**TASK DETAILS:** Starting at the line below that contains "Go home (563, 881)", print each line through the end of the records exactly as it appears.
*****
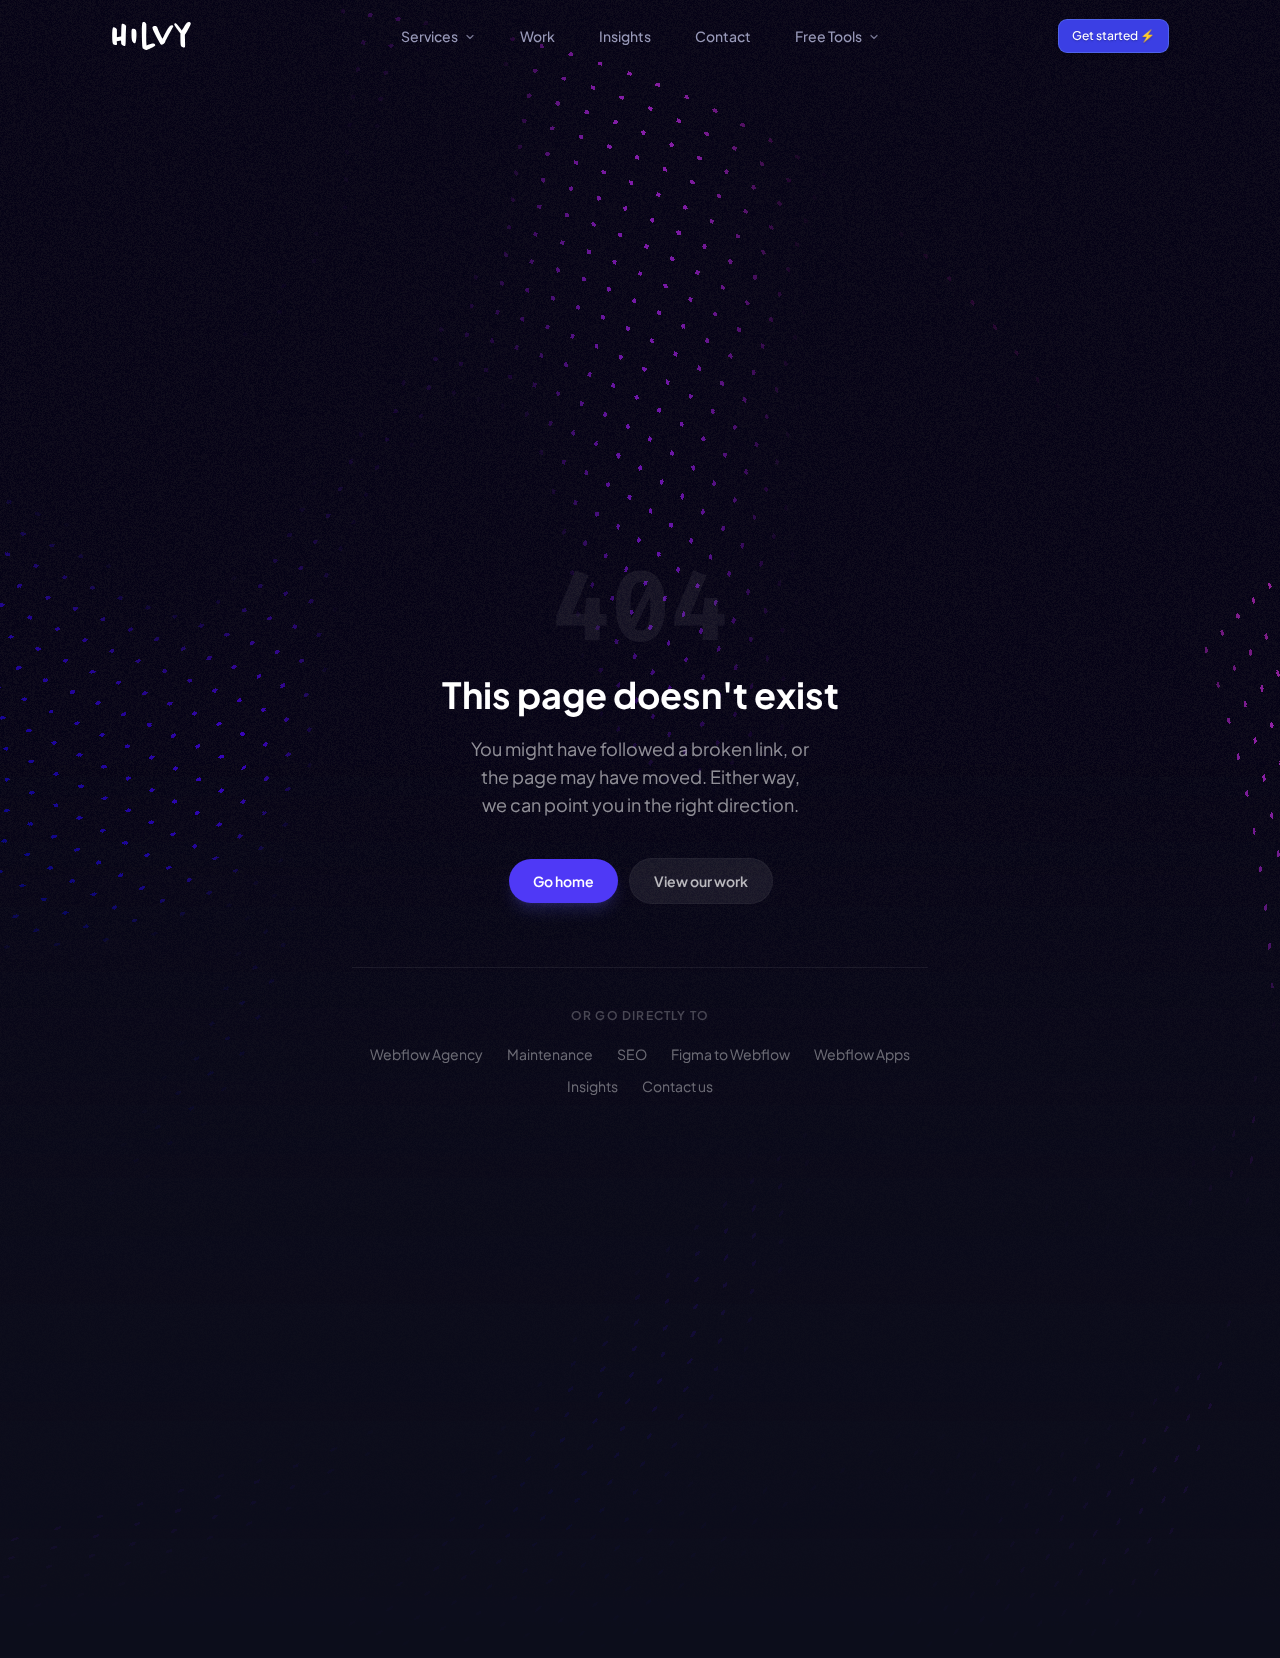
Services (429, 36)
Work (537, 36)
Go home (563, 881)
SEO (632, 1054)
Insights (625, 36)
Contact (723, 36)
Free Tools (828, 36)
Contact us (677, 1086)
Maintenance (550, 1054)
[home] (151, 36)
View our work (701, 881)
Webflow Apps (862, 1054)
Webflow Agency (426, 1054)
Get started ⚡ (1113, 35)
*****
**ANSWER SECTION:**
Go home (563, 881)
SEO (632, 1054)
Insights (625, 36)
Contact (723, 36)
Free Tools (828, 36)
Contact us (677, 1086)
Maintenance (550, 1054)
[home] (151, 36)
View our work (701, 881)
Webflow Apps (862, 1054)
Webflow Agency (426, 1054)
Get started ⚡ (1113, 35)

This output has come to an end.